Accomplish the following tasks by whatever means necessary based on the material we've covered in class. Save the notebook in this format: <lastname>_DoNow_2-2.ipynb where <lastname> is your last (family) name and turn it in via Slack.


In [1]:
# the magic command to plot inline with the notebook 
# https://ipython.org/ipython-doc/dev/interactive/tutorial.html#magic-functions
%matplotlib inline

1. Import the pandas package and use the common alias


In [2]:
import pandas as pd

2. Read the file "heights_weights.xlsx" in the data folder into a pandas dataframe


In [3]:
df = pd.read_excel("data/height_weight.xlsx")

3. Plot a histogram for both height and weight. Describe the data distribution in comments.


In [4]:
df.hist()


Out[4]:
array([[<matplotlib.axes.AxesSubplot object at 0x107359d10>,
        <matplotlib.axes.AxesSubplot object at 0x1074131d0>]], dtype=object)

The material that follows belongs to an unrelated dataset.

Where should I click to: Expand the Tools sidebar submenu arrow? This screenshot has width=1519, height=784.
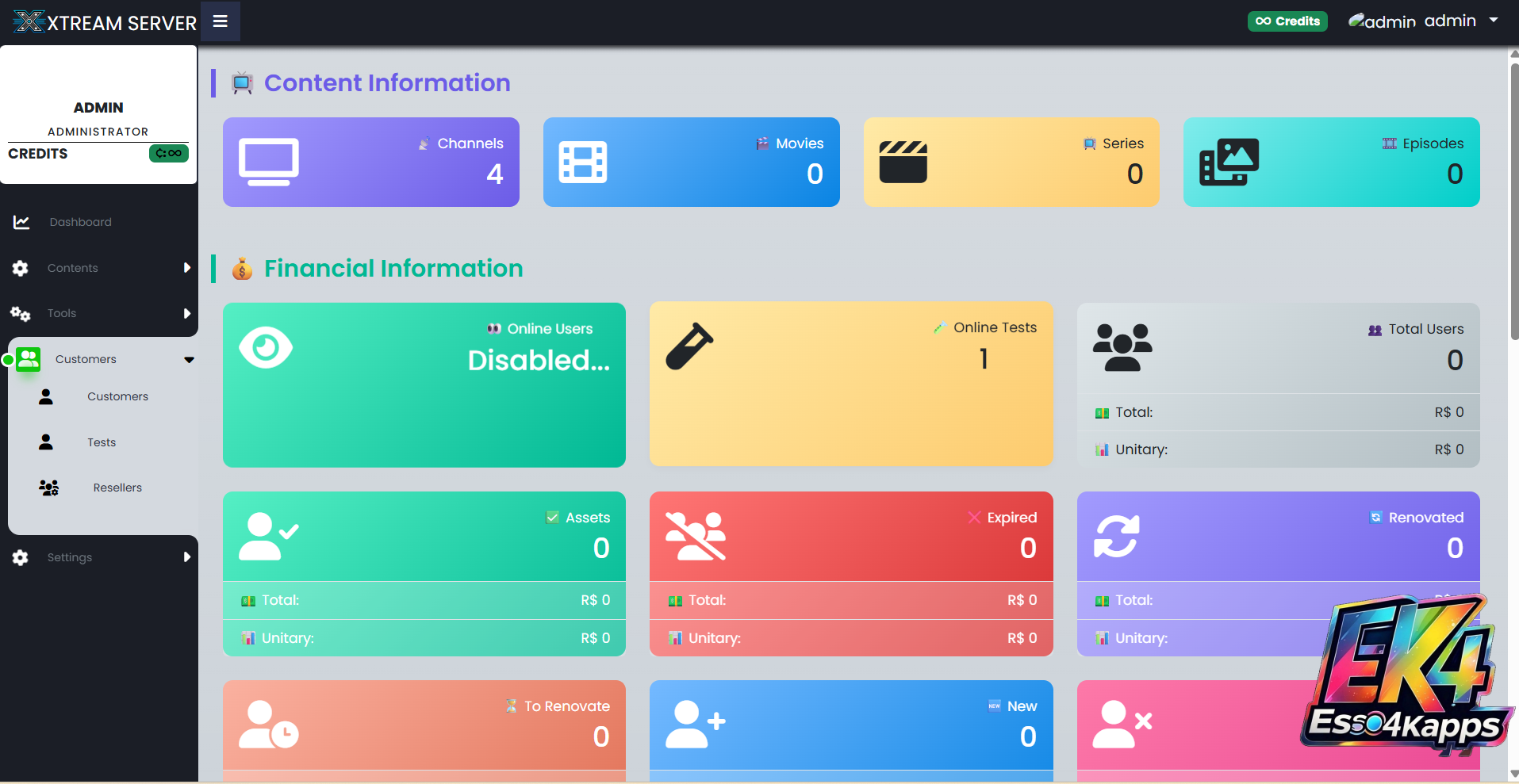click(187, 313)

4. Calculate the mean height and mean weight for the dataframe.


In [5]:
df.mean()


Out[5]:
height     62.336842
weight    100.026316
dtype: float64

5. Calculate the other significant descriptive statistics on the two data points

  • Standard deviation
  • Range
  • Interquartile range

In [6]:
df.describe()


Out[6]:
height weight
count 19.000000 19.000000
mean 62.336842 100.026316
std 5.127075 22.773933
min 51.300000 50.500000
25% 58.250000 84.250000
50% 62.800000 99.500000
75% 65.900000 112.250000
max 72.000000 150.000000

In [7]:
df['height'].max() - df['height'].min()


Out[7]:
20.700000000000003

In [9]:
df['height'].quantile(q=0.75) - df['height'].quantile(q=0.25)


Out[9]:
7.6500000000000057

6. Calculate the coefficient of correlation for these variables. Do they appear correlated? (put your answer in comments)


In [10]:
df.corr()


Out[10]:
height weight
height 1.000000 0.877785
weight 0.877785 1.000000

Extra Credit: Create a scatter plot of height and weight


In [ ]: